**How to complete this task**
Return every line of the listing below, unchanged, from its first line to the line holding "Task: Open the プライバシーポリシー link", that line included.

**Entries provided**
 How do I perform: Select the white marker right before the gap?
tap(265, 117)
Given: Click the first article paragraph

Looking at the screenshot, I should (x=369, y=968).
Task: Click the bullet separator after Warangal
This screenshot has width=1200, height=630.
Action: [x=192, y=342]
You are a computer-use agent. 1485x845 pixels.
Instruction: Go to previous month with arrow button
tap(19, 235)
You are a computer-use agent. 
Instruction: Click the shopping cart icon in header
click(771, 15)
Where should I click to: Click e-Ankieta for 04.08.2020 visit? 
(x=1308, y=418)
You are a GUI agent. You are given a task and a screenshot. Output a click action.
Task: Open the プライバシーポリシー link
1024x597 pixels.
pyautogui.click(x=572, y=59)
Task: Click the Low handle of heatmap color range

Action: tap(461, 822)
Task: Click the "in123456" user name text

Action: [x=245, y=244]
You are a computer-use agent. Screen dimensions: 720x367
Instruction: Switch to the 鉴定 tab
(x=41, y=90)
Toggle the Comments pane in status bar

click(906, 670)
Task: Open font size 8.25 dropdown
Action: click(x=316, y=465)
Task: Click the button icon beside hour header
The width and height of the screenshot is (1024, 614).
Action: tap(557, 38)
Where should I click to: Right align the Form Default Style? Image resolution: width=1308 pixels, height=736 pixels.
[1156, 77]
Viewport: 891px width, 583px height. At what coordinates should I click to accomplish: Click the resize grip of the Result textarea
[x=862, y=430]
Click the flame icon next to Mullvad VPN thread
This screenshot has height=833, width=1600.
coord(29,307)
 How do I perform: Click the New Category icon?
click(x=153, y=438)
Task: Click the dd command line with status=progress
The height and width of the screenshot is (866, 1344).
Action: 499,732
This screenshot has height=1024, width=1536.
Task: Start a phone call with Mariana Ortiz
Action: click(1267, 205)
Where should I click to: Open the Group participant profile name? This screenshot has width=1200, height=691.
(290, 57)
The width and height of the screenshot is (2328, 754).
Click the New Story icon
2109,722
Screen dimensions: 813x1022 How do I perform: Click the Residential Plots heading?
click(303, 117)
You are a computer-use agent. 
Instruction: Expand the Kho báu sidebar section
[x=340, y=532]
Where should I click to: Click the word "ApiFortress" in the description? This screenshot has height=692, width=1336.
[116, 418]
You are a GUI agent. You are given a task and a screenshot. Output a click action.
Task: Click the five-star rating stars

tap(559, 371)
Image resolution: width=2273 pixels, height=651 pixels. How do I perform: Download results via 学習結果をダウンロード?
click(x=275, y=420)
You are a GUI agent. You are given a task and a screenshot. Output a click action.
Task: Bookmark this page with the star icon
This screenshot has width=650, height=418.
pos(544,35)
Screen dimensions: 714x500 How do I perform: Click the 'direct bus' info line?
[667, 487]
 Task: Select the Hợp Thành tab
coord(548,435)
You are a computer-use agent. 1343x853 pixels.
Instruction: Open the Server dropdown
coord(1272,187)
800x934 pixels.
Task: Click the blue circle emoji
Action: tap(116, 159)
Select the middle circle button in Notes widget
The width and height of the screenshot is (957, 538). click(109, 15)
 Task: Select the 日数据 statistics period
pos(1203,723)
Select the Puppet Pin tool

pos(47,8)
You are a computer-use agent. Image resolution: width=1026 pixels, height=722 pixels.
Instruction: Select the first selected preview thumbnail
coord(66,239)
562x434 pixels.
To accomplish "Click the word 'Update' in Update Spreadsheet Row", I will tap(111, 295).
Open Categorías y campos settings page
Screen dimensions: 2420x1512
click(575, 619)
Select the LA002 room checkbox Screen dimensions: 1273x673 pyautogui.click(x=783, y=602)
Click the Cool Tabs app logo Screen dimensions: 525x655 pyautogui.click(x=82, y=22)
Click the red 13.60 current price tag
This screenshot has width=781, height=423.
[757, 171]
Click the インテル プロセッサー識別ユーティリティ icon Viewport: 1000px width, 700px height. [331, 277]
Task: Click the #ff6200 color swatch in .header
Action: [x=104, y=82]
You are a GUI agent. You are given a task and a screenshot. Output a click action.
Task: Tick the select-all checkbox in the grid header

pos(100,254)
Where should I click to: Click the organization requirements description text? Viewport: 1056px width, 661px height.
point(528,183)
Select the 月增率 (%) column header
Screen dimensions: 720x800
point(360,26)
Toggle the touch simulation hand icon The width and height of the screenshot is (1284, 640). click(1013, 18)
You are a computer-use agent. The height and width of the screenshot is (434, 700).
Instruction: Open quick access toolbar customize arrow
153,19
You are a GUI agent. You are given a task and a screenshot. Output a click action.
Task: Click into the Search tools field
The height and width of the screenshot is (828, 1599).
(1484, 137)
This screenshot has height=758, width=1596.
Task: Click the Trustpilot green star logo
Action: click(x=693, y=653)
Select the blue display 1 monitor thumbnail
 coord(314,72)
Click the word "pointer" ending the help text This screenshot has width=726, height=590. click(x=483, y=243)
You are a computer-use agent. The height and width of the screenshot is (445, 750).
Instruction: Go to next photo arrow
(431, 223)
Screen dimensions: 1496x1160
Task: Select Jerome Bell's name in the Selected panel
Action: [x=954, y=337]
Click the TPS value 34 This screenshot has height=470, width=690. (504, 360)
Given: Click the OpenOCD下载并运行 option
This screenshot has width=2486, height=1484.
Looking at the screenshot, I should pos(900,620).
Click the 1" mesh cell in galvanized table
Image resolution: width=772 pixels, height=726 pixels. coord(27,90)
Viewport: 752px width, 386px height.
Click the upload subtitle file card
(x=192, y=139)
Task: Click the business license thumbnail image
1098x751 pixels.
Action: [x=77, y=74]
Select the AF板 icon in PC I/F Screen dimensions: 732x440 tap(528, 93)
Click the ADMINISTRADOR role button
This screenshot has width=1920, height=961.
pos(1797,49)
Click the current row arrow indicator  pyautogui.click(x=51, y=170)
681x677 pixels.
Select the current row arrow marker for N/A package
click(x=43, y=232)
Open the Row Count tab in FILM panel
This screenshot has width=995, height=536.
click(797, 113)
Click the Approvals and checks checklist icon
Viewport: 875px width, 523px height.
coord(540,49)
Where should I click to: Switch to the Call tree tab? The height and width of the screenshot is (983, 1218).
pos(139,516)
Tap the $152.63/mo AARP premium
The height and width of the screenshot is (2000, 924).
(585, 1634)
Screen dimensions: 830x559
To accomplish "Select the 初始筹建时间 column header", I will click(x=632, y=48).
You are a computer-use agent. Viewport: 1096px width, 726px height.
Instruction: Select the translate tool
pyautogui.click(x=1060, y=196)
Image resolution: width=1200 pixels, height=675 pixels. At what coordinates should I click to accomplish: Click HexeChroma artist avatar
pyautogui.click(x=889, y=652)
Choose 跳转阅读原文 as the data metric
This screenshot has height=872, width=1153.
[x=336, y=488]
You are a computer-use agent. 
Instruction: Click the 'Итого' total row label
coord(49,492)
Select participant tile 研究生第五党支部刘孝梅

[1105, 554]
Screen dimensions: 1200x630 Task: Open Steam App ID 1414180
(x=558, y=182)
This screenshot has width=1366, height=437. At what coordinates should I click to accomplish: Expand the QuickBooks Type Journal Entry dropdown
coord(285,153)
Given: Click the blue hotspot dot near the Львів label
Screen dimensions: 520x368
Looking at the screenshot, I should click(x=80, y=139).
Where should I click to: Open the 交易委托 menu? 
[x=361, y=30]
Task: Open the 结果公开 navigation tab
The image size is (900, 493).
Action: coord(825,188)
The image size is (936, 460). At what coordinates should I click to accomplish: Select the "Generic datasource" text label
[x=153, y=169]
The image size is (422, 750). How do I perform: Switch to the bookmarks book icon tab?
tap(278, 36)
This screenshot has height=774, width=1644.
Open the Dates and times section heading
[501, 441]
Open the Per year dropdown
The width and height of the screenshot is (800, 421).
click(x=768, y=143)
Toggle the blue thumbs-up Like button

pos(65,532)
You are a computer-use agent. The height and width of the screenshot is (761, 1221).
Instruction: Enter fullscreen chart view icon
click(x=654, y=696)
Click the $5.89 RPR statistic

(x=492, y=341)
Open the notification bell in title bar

**Exercise response**
 How do I perform: Select the white marker right before the gap?
tap(265, 117)
Given: Click the first article paragraph

Looking at the screenshot, I should (x=369, y=968).
Task: Click the bullet separator after Warangal
This screenshot has width=1200, height=630.
Action: [x=192, y=342]
You are a computer-use agent. 1485x845 pixels.
Instruction: Go to previous month with arrow button
tap(19, 235)
You are a computer-use agent. 
Instruction: Click the shopping cart icon in header
click(771, 15)
Where should I click to: Click e-Ankieta for 04.08.2020 visit? 
(x=1308, y=418)
You are a GUI agent. You are given a task and a screenshot. Output a click action.
Task: Open the プライバシーポリシー link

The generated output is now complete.